Fue en Mar de Ajó, de donde provienen en su mayoría mis fotografías y desde donde les hablo. Pienso que los encuentros son inevitables como un Cupido que te atraviesa.
Mar de Ajó no es la campiña francesa como cuenta Vincent en su paso por Arlés, sino más bien un inmenso campo salvaje con salida al mar.
Lo que me liga a esas playas es ese andar, caminar y perderse. Un punto de encuentro entre uno y lo otro. Fundirse en los colores vientos y climas, de estaciones variables que se hacen notar. Donde uno se permite entrar en la movilidad con lo que lo rodea haciéndose eco de ello. Desde ver el vuelo de un ave, sentir el romper de una ola o cómo pica la arena en el cuerpo los días de viento. El frío y el calor.
A veces cuando camino para perderme en las cercanías del Faro Punta Médanos. Cuando miro ese extenso paisaje de tamariscos que parecen nacer de la arena y el océano se mueve para mostrarnos que nunca es el mismo, imagino a ese personaje, el Van Gogh que se describe como un caminante errante y que capta a través de su cuerpo todo lo que lo rodea.
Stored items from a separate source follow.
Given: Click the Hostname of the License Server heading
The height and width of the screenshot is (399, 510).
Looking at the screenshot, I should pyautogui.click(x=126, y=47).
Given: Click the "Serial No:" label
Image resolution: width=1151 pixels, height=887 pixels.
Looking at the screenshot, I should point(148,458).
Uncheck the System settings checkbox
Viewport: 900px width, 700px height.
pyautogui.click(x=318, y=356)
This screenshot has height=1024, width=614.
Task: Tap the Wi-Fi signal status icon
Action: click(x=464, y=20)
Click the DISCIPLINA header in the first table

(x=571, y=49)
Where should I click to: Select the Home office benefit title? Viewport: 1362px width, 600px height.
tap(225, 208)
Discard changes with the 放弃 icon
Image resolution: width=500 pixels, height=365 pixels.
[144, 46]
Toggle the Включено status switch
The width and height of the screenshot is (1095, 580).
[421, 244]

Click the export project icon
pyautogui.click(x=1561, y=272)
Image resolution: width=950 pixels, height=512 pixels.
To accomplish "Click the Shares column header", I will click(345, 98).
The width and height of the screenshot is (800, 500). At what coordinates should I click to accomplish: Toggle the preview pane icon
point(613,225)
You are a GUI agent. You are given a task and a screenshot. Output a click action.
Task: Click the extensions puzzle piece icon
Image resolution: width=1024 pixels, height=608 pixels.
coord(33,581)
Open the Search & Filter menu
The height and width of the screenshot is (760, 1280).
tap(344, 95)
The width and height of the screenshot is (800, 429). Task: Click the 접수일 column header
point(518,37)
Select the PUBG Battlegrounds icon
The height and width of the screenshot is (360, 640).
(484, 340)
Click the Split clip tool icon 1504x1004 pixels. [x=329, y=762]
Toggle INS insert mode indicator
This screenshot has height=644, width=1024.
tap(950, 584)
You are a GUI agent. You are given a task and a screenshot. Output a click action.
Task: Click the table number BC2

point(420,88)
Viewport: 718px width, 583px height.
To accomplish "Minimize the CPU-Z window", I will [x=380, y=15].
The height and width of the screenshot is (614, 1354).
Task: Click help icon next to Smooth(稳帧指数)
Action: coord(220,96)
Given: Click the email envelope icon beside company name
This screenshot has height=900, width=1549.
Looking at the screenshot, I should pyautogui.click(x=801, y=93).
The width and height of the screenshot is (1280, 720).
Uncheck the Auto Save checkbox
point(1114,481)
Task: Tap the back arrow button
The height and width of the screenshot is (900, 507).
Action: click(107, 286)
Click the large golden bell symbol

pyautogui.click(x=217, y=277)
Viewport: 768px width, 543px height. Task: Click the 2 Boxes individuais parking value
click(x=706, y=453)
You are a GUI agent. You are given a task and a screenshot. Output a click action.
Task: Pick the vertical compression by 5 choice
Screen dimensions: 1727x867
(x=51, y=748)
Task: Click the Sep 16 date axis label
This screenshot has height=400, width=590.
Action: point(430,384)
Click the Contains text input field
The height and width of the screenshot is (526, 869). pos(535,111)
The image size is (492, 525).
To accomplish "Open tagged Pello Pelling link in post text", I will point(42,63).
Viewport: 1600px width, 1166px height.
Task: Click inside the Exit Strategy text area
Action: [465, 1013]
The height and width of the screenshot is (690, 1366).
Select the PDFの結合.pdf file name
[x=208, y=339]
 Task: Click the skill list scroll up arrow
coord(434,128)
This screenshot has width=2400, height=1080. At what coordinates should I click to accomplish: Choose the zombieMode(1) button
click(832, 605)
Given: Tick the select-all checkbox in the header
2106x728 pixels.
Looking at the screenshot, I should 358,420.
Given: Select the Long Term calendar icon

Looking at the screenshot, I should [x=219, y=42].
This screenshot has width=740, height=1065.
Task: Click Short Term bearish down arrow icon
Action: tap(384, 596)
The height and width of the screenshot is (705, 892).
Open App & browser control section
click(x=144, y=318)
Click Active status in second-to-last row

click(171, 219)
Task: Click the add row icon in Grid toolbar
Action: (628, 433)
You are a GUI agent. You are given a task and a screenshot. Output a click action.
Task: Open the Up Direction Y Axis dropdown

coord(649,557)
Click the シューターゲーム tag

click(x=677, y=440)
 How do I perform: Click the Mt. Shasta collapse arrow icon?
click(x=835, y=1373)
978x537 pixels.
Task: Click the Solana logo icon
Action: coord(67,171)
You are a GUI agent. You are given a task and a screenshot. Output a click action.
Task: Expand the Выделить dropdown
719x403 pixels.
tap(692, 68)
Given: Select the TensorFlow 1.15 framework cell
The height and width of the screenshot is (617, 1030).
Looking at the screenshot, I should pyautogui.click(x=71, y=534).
Nicolás Trombetta se formó en la Escuela de Arte Fotográfico de Avellaneda y en los talleres de Alberto Goldenstein. Sus obras fueron expuestas en Argentina, Brasil, EEUU, Canadá y Francia. Forman parte del MAMBA, Fundación Federico Klemm, el Salón Nacional de Artes Visuales, el Museo de Arte Moderno de Rio de Janeiro y Art Museum of the Americas of the OAS. En el año 2004 ganó el Gran Premio Adquisición de Artes Visuales. En el año 2014 es parte de la residencia de cultura en la Antártida Argentina y agente del Centro de Investigaciones Artísticas. En 2015–2016 cursó como becario la maestría de Lenguajes Contemporáneos Latinoamericanos UNDAV CIA. Su obra ha sido publicada en los libros Fotografía en la argentina 1840 – 2010, Arte contemporáneo Argentino (artistas por artistas), Colección del MAMBA 2. Vive y trabaja en Buenos Aires y Mar de Ajó. Es representado por la galería Praxis, Argentina - EEUU y Apart, París, Francia.